Problem requirements: Go to the line holding "Advance with the" in the entries below and write out exactly every line down to and including the line holding "has width=1277, height=777.".
── Records provided
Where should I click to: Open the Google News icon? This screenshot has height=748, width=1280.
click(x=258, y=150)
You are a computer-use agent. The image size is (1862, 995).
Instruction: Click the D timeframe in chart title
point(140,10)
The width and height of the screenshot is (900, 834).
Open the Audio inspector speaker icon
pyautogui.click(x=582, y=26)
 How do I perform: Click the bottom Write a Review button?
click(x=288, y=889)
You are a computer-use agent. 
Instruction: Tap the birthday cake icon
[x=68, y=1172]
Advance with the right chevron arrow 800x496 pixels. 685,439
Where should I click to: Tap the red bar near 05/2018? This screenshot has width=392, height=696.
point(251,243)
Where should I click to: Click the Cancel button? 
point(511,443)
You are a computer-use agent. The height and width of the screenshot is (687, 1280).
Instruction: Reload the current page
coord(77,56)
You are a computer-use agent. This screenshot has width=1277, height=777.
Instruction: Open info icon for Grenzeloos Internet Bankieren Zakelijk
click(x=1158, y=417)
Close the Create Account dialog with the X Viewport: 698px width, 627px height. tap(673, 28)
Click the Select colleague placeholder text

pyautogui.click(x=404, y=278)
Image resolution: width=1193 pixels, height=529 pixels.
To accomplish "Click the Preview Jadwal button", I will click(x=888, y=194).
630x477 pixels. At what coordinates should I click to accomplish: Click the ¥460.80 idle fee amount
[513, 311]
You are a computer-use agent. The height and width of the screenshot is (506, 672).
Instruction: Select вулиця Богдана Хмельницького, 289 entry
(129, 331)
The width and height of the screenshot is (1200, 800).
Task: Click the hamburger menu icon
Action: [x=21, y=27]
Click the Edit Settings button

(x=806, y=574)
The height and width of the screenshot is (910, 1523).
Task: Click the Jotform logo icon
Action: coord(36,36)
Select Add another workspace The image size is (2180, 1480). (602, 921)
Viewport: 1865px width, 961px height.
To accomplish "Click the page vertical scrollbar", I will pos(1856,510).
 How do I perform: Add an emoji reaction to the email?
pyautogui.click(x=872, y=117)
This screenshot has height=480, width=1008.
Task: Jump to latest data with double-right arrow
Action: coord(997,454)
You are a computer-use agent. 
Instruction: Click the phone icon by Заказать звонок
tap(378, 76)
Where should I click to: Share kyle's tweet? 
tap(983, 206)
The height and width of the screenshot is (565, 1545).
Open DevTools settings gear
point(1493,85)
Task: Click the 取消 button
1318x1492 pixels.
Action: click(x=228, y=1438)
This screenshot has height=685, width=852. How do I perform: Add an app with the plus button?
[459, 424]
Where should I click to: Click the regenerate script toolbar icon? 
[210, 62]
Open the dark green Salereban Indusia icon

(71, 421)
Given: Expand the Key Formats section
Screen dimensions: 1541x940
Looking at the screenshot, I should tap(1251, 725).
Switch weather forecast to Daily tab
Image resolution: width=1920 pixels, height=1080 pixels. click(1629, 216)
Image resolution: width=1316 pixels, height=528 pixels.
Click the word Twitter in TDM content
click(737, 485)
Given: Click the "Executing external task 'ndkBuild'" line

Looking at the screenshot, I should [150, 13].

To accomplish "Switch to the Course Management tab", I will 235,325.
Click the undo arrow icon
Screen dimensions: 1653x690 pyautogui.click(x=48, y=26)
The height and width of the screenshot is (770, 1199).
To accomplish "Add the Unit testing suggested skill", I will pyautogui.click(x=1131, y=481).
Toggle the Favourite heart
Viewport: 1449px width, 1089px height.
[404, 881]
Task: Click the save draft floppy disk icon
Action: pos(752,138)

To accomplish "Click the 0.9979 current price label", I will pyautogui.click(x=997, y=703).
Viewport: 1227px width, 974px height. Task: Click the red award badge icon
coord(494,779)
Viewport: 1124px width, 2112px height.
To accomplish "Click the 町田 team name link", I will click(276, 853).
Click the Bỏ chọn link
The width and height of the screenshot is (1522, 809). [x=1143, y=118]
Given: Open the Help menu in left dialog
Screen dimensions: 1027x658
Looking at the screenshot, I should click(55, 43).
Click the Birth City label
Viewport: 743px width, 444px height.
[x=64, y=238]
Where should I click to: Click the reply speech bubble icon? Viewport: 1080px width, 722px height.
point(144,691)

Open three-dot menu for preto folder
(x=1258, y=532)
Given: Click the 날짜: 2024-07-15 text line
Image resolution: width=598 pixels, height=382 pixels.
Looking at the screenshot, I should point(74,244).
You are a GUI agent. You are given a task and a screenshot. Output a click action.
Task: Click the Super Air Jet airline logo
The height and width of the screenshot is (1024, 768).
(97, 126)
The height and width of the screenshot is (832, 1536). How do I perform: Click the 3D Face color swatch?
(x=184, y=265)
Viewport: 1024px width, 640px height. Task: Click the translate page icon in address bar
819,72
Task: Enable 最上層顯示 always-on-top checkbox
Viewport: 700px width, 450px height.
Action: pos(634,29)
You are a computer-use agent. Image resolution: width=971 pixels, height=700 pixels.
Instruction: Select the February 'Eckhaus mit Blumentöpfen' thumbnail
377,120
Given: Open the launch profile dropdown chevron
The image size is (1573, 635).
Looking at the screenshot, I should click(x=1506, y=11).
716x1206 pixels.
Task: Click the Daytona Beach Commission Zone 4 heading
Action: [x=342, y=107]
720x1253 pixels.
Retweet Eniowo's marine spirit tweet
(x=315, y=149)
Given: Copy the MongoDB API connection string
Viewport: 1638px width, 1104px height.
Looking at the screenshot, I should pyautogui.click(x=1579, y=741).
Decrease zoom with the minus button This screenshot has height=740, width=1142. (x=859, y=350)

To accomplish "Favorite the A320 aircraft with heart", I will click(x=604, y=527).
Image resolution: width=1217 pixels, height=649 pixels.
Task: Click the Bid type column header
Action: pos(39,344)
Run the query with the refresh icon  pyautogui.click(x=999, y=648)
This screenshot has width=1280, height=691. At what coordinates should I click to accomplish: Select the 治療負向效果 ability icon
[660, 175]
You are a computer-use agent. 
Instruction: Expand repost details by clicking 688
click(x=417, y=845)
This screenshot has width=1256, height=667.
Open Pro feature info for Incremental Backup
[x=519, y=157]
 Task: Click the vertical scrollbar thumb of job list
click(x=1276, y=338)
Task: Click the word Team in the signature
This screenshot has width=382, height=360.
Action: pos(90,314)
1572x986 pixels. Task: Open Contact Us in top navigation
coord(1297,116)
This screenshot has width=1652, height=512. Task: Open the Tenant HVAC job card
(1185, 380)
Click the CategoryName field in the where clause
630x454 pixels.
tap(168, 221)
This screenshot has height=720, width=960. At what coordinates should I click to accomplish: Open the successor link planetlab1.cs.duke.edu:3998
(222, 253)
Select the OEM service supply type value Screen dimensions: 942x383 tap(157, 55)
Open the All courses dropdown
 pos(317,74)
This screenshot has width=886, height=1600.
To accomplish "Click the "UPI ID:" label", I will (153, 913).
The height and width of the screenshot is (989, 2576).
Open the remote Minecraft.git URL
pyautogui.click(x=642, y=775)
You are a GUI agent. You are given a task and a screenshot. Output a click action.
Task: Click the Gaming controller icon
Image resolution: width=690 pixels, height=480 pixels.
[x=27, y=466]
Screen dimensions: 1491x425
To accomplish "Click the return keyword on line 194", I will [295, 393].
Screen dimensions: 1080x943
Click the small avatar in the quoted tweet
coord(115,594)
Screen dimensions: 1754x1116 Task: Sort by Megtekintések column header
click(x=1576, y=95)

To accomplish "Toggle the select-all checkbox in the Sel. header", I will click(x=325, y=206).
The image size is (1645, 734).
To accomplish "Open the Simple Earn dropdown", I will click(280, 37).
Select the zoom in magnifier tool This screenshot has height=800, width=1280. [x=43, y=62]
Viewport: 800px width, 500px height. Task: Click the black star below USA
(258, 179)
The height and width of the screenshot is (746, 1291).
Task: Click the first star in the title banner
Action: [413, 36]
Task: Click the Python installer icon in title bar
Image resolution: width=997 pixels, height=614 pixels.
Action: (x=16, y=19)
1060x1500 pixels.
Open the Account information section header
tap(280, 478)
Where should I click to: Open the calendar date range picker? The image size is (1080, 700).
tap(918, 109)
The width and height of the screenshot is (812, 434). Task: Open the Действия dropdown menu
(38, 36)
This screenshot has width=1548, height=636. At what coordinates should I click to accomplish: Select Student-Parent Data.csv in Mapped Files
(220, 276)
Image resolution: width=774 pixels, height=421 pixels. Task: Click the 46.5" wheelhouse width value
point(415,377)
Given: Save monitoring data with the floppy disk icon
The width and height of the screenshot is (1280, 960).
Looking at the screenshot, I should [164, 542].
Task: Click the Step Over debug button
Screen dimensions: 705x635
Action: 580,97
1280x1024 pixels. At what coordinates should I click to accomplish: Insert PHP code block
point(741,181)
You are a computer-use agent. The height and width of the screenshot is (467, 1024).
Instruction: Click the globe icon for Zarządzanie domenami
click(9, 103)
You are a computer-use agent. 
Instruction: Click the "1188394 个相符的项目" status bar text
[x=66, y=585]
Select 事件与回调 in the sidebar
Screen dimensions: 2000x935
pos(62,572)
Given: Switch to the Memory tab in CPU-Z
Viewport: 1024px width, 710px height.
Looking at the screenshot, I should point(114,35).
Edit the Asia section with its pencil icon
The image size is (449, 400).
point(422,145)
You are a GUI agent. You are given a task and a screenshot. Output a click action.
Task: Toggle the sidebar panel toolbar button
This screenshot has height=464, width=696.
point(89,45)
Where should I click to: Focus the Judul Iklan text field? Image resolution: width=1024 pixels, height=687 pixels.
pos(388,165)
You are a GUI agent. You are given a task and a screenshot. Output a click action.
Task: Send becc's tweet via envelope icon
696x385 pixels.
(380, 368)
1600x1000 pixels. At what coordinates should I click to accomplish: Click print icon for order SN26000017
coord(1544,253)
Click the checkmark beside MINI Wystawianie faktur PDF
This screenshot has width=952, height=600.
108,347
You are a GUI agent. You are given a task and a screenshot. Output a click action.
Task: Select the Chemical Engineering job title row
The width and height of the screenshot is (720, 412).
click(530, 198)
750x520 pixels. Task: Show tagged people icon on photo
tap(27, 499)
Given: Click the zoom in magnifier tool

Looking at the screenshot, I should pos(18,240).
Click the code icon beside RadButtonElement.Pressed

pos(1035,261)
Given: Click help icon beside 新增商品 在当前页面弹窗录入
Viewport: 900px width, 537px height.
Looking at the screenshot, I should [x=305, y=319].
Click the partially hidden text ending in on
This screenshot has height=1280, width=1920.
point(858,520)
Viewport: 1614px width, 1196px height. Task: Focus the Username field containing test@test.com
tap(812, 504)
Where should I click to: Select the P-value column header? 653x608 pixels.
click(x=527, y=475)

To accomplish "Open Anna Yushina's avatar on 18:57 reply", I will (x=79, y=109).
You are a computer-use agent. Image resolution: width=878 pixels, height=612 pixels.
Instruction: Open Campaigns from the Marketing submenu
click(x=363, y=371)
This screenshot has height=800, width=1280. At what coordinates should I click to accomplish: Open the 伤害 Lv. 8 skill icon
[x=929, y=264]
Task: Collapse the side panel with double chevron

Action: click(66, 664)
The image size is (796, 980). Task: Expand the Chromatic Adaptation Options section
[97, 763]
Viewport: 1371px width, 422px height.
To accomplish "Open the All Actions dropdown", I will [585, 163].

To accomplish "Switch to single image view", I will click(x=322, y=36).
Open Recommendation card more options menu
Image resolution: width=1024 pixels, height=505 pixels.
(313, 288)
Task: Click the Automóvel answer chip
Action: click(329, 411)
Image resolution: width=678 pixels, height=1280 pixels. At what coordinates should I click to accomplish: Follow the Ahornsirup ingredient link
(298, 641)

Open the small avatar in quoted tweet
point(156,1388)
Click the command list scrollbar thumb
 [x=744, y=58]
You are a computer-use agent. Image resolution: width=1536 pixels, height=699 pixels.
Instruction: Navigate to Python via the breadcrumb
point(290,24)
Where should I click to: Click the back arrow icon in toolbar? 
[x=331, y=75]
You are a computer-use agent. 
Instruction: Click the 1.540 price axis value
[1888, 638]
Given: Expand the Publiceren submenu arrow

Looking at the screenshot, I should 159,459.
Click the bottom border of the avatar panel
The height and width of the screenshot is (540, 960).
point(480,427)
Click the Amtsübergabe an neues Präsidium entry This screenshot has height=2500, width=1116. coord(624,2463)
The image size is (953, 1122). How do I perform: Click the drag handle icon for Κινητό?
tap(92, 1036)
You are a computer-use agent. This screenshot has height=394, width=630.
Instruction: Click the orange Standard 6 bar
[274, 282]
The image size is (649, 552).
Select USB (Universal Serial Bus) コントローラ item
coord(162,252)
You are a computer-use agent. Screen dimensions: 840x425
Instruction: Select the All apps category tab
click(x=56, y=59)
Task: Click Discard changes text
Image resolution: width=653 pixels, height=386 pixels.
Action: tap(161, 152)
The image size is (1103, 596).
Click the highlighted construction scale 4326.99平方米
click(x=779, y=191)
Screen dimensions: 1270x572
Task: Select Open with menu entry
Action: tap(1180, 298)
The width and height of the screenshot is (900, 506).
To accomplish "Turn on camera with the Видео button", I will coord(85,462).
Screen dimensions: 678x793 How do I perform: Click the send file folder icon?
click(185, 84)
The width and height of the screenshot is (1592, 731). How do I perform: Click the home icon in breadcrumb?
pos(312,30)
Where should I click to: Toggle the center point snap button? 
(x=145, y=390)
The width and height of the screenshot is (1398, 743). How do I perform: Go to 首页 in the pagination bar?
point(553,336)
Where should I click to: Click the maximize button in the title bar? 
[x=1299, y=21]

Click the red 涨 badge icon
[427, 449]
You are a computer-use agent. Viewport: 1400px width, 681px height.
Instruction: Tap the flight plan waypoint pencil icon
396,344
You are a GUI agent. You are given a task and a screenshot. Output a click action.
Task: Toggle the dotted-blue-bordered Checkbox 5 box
────
Exercise result:
Advance with the right chevron arrow 800x496 pixels. 685,439
Where should I click to: Tap the red bar near 05/2018? This screenshot has width=392, height=696.
point(251,243)
Where should I click to: Click the Cancel button? 
point(511,443)
You are a computer-use agent. The height and width of the screenshot is (687, 1280).
Instruction: Reload the current page
coord(77,56)
You are a computer-use agent. This screenshot has width=1277, height=777.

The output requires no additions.